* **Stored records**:
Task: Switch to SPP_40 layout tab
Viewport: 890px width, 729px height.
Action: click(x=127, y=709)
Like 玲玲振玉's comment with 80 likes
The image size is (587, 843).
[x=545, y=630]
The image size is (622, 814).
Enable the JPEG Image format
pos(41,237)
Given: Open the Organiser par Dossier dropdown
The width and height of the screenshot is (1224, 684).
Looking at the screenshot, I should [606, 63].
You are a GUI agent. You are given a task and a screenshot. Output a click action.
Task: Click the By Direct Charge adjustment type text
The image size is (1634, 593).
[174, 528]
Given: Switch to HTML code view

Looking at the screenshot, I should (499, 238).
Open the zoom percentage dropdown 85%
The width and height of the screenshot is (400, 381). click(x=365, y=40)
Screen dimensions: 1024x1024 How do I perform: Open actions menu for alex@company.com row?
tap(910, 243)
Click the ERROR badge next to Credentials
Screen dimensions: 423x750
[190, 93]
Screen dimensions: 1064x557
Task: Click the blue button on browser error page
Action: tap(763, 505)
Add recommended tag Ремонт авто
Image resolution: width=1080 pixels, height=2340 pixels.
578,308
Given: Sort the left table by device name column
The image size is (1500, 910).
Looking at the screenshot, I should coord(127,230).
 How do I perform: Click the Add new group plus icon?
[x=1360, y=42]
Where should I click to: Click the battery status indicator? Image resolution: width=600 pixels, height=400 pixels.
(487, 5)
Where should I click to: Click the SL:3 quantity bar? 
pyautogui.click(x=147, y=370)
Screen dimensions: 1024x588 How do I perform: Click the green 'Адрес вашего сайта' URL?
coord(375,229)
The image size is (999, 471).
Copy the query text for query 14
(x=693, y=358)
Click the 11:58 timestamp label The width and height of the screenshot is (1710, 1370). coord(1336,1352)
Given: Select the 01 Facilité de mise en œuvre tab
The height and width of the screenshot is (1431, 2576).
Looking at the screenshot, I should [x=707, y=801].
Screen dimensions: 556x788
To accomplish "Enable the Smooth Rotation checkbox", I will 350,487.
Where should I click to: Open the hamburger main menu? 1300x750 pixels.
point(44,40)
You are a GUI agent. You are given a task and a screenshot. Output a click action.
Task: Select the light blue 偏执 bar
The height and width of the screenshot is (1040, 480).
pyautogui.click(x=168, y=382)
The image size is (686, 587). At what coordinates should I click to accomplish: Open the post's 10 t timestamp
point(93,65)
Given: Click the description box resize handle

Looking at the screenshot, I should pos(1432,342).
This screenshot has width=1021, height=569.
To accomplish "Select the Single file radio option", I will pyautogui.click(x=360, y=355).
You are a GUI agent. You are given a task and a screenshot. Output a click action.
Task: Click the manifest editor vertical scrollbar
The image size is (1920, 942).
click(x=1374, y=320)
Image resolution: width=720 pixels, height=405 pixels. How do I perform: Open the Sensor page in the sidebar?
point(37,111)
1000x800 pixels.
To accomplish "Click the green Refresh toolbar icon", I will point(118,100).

* **Instruction**: Replace each "The image size is" in the rows above with "The screen size is", change nothing else, and write out all the rows again.

* **Solution to the problem**:
Task: Switch to SPP_40 layout tab
Viewport: 890px width, 729px height.
Action: click(x=127, y=709)
Like 玲玲振玉's comment with 80 likes
The screen size is (587, 843).
[x=545, y=630]
The screen size is (622, 814).
Enable the JPEG Image format
pos(41,237)
Given: Open the Organiser par Dossier dropdown
The width and height of the screenshot is (1224, 684).
Looking at the screenshot, I should [606, 63].
You are a GUI agent. You are given a task and a screenshot. Output a click action.
Task: Click the By Direct Charge adjustment type text
The screen size is (1634, 593).
[174, 528]
Given: Switch to HTML code view

Looking at the screenshot, I should (499, 238).
Open the zoom percentage dropdown 85%
The width and height of the screenshot is (400, 381). click(x=365, y=40)
Screen dimensions: 1024x1024 How do I perform: Open actions menu for alex@company.com row?
tap(910, 243)
Click the ERROR badge next to Credentials
Screen dimensions: 423x750
[190, 93]
Screen dimensions: 1064x557
Task: Click the blue button on browser error page
Action: tap(763, 505)
Add recommended tag Ремонт авто
Image resolution: width=1080 pixels, height=2340 pixels.
578,308
Given: Sort the left table by device name column
The screen size is (1500, 910).
Looking at the screenshot, I should coord(127,230).
 How do I perform: Click the Add new group plus icon?
[x=1360, y=42]
Where should I click to: Click the battery status indicator? Image resolution: width=600 pixels, height=400 pixels.
(487, 5)
Where should I click to: Click the SL:3 quantity bar? 
pyautogui.click(x=147, y=370)
Screen dimensions: 1024x588 How do I perform: Click the green 'Адрес вашего сайта' URL?
coord(375,229)
The screen size is (999, 471).
Copy the query text for query 14
(x=693, y=358)
Click the 11:58 timestamp label The width and height of the screenshot is (1710, 1370). coord(1336,1352)
Given: Select the 01 Facilité de mise en œuvre tab
The height and width of the screenshot is (1431, 2576).
Looking at the screenshot, I should [x=707, y=801].
Screen dimensions: 556x788
To accomplish "Enable the Smooth Rotation checkbox", I will 350,487.
Where should I click to: Open the hamburger main menu? 1300x750 pixels.
point(44,40)
You are a GUI agent. You are given a task and a screenshot. Output a click action.
Task: Select the light blue 偏执 bar
The height and width of the screenshot is (1040, 480).
pyautogui.click(x=168, y=382)
The screen size is (686, 587). At what coordinates should I click to accomplish: Open the post's 10 t timestamp
point(93,65)
Given: Click the description box resize handle

Looking at the screenshot, I should pos(1432,342).
This screenshot has width=1021, height=569.
To accomplish "Select the Single file radio option", I will pyautogui.click(x=360, y=355).
You are a GUI agent. You are given a task and a screenshot. Output a click action.
Task: Click the manifest editor vertical scrollbar
The screen size is (1920, 942).
click(x=1374, y=320)
Image resolution: width=720 pixels, height=405 pixels. How do I perform: Open the Sensor page in the sidebar?
point(37,111)
1000x800 pixels.
To accomplish "Click the green Refresh toolbar icon", I will point(118,100).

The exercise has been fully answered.